India Early Minshall (1885-1965) was a noted collector of Fabergé and other Imperial Russian art objects, many of which went to the Cleveland Museum of Art after her death. This rarefied pursuit put her in the company of other wealthy collectors and even some minor Russian royalty, but it also created a bond with a less conventional enthusiast. Howard Greer (1896-1974) was a well-known fashion and costume designer who created wardrobes for celebrities, socialites and actresses during Hollywood’s “golden age.” He designed wedding gowns for Shirley Temple and Gloria Vanderbilt, and dressed the stars in movies such as Bringing Up Baby (1938), My Favorite Wife (1940) and Lady on a Train (1945).
When he became friends with India, Greer was nearing retirement from the “rag racket,” a calling that had given him a close-up look at the good, the bad and the ugly of celebrity culture and wealth. It may have been their shared love of Russian literature, art and history that first brought them together, but in some 350 letters to India, Greer shared details of his home life, travel, reading, literary endeavors, social engagements, fashion showings, and experiences with the glitterati, both past and present. In expertly typed text over an outsized signature, Greer unleashed his keen memory and acid wit on the high, the mighty and the fallen of his personal and professional acquaintance. Honey, to say he dished is an understatement.
Here are a few morsels:
On seeing actress and longtime William Randolph Hearst companion Marion Davies at a party:
I thought I was seeing a spook. The spook turned out to be Marion Davies, falling-down drunk! If you want to know what her face looked like, just break an egg on a plate!
On seeing socialite and Washington political hostess Perle Mesta at another party:
Perle Mesta looked like a sausage wrapped in rhinestones, but of course Perle doesn’t drink so she still looked the same at the end of the evening.

_____

__WRITTEN EXERCISE 1__
Transcribe the text about Howard Greer and India Early Minshall from "India Early Minshall" to "a Train (1945).".
__WRITTEN EXERCISE 2__
Repeat word for word the rows from the line with "Zabrani (927, 2374)" to the line with "U Virovitici održana".
The rows after this point have no connection to the text about Howard Greer and India Early Minshall.

_____

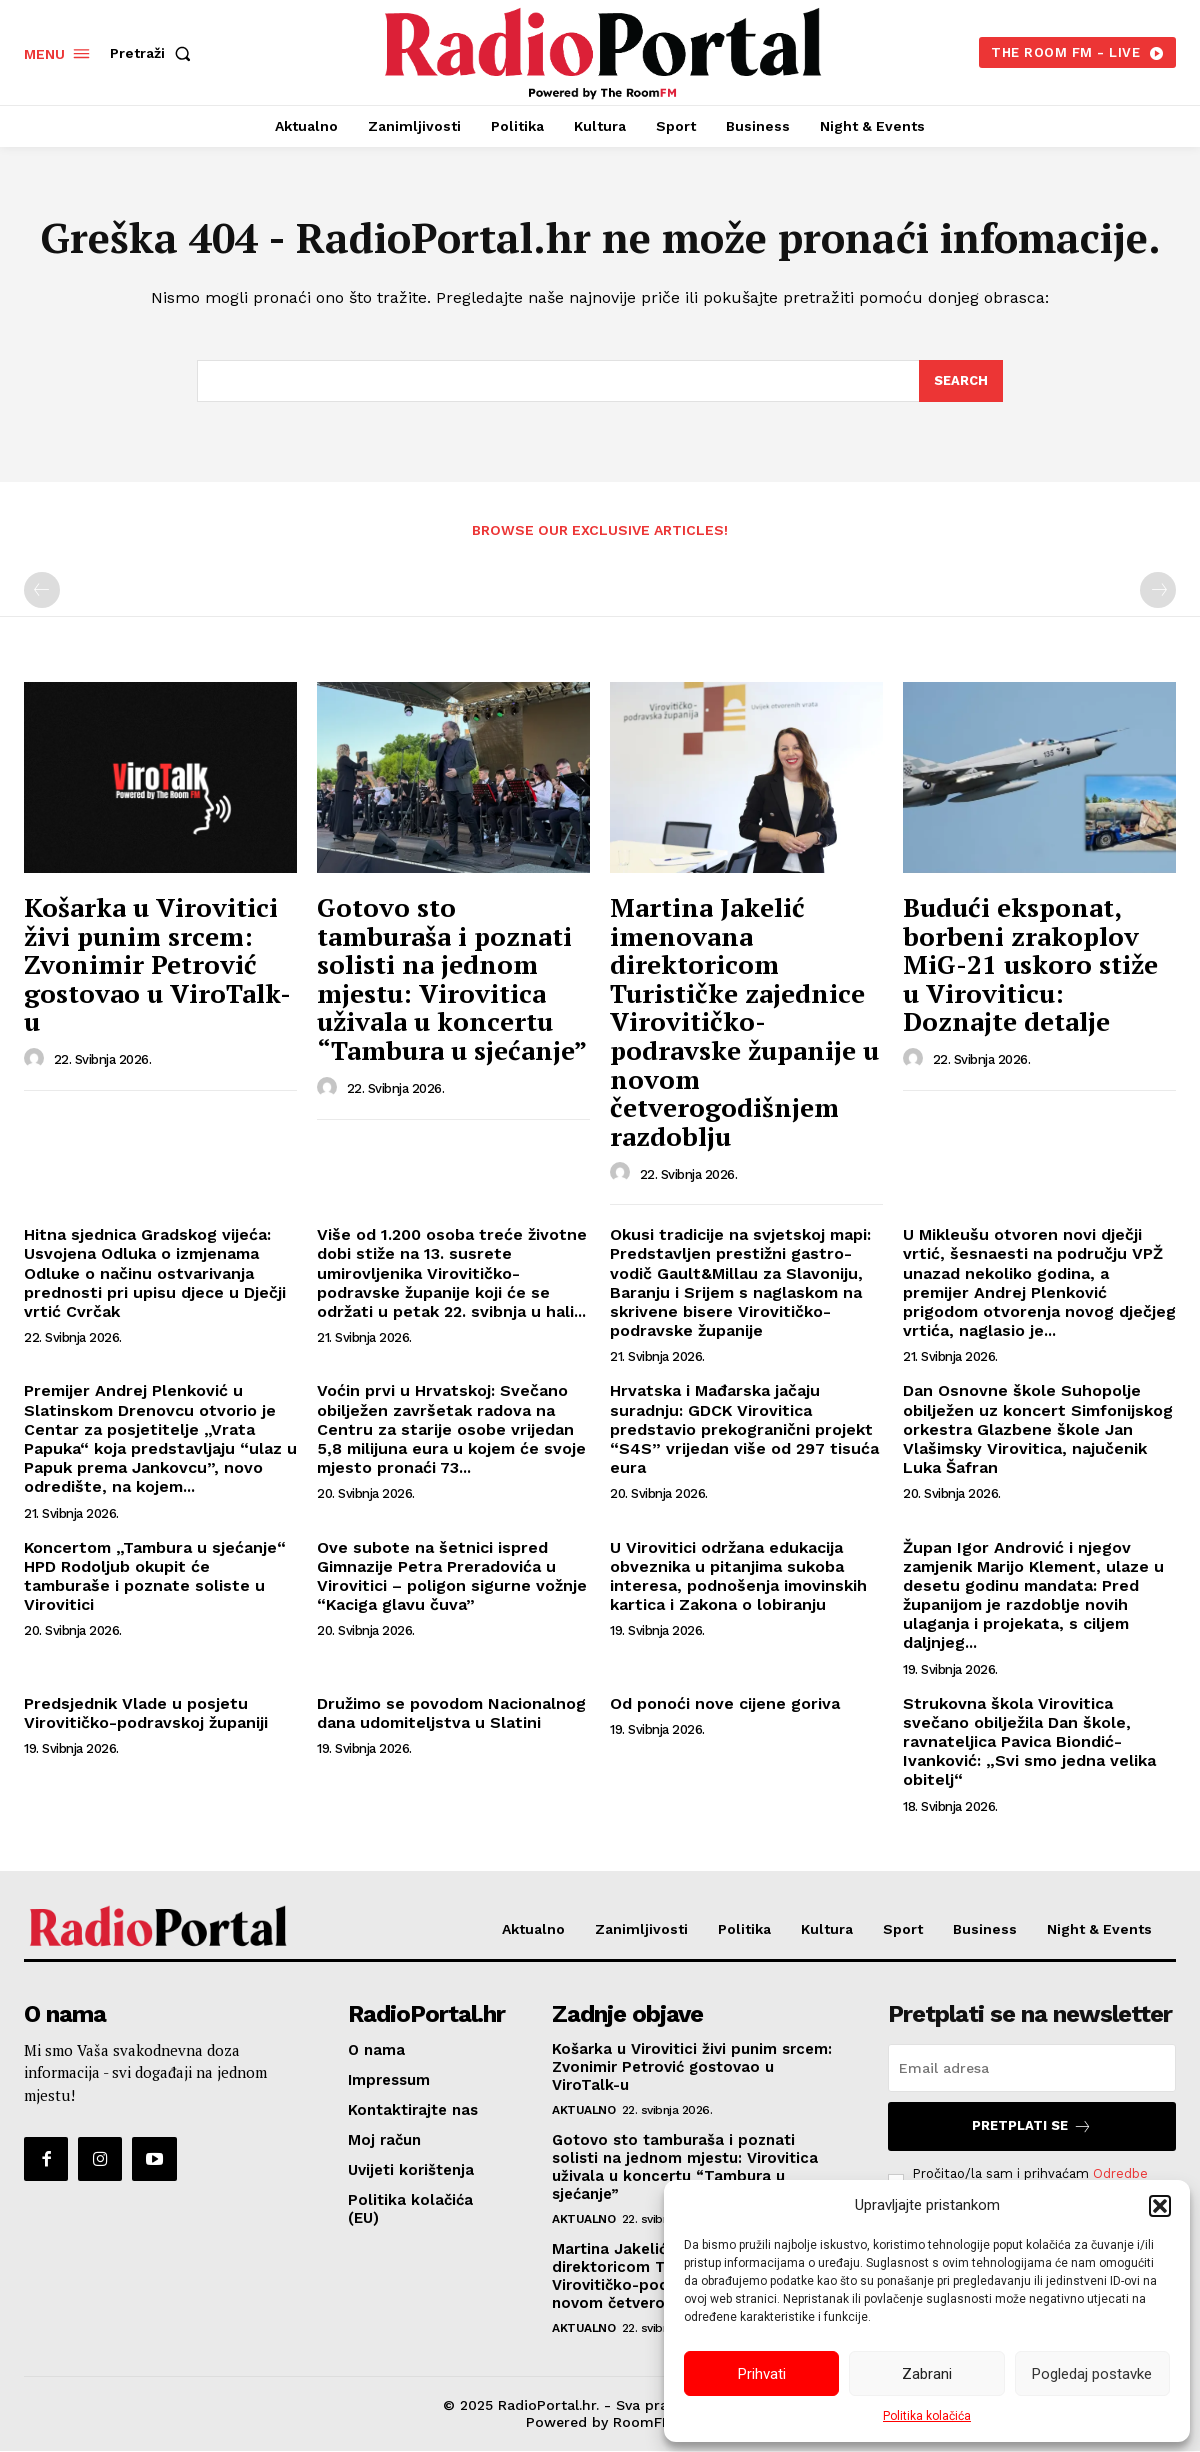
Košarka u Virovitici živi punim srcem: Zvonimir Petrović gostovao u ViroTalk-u (157, 965)
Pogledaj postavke (1092, 2374)
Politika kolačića (927, 2416)
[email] (1032, 2069)
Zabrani (927, 2374)
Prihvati (762, 2374)
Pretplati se (1032, 2127)
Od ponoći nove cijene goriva (725, 1704)
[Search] (961, 382)
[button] (1160, 2206)
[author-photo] (37, 1060)
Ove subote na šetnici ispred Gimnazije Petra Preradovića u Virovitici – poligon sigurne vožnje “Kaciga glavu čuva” (452, 1576)
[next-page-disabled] (1158, 591)
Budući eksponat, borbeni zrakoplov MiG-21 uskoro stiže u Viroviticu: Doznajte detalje (1030, 965)
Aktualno (583, 2111)
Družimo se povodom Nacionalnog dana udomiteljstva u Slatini (451, 1714)
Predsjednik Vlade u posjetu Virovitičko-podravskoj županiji (146, 1714)
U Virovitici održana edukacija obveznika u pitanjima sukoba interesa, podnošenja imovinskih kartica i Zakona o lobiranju (738, 1576)
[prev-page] (42, 591)
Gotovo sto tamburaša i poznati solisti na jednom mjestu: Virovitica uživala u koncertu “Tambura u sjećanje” (452, 979)
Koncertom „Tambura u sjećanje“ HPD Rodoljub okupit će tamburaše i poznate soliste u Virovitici (155, 1576)
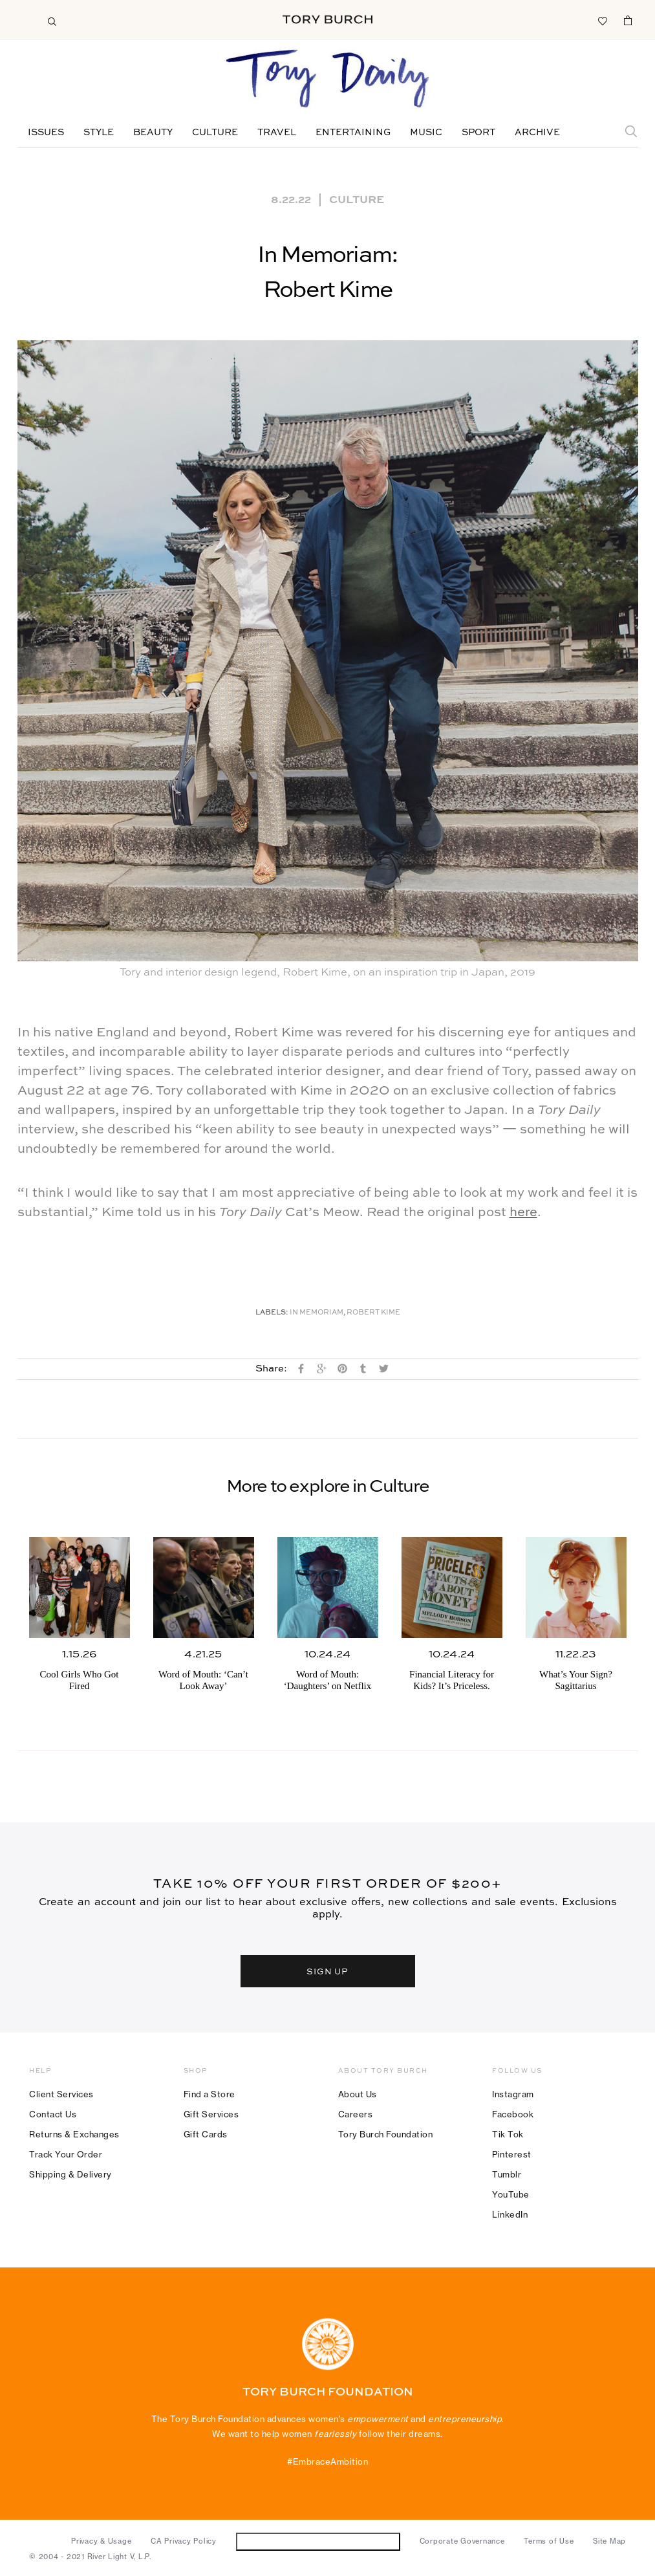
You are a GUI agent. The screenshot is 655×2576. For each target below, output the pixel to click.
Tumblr (506, 2174)
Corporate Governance (462, 2541)
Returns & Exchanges (74, 2134)
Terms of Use (549, 2541)
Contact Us (52, 2114)
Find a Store (209, 2094)
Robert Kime (373, 1312)
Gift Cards (206, 2134)
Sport (478, 132)
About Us (357, 2094)
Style (98, 132)
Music (426, 132)
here (523, 1212)
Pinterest (512, 2154)
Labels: (271, 1312)
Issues (46, 132)
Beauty (153, 132)
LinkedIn (510, 2214)
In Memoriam (316, 1312)
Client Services (61, 2094)
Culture (215, 132)
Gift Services (211, 2114)
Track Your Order (65, 2154)
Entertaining (353, 132)
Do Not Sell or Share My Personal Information (317, 2541)
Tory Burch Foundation (385, 2134)
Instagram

_____

__EXPECTED ANSWER 1__
India Early Minshall (1885-1965) was a noted collector of Fabergé and other Imperial Russian art objects, many of which went to the Cleveland Museum of Art after her death. This rarefied pursuit put her in the company of other wealthy collectors and even some minor Russian royalty, but it also created a bond with a less conventional enthusiast. Howard Greer (1896-1974) was a well-known fashion and costume designer who created wardrobes for celebrities, socialites and actresses during Hollywood’s “golden age.” He designed wedding gowns for Shirley Temple and Gloria Vanderbilt, and dressed the stars in movies such as Bringing Up Baby (1938), My Favorite Wife (1940) and Lady on a Train (1945).

__EXPECTED ANSWER 2__
Zabrani (927, 2374)
Prihvati (762, 2374)
Pretplati se (1032, 2127)
Od ponoći nove cijene goriva (725, 1704)
[Search] (961, 382)
[button] (1160, 2206)
[author-photo] (37, 1060)
Ove subote na šetnici ispred Gimnazije Petra Preradovića u Virovitici – poligon sigurne vožnje “Kaciga glavu čuva” (452, 1576)
[next-page-disabled] (1158, 591)
Budući eksponat, borbeni zrakoplov MiG-21 uskoro stiže u Viroviticu: Doznajte detalje (1030, 965)
Aktualno (583, 2111)
Družimo se povodom Nacionalnog dana udomiteljstva u Slatini (451, 1714)
Predsjednik Vlade u posjetu Virovitičko-podravskoj županiji (146, 1714)
U Virovitici održana edukacija obveznika u pitanjima sukoba interesa, podnošenja imovinskih kartica i Zakona o lobiranju (738, 1576)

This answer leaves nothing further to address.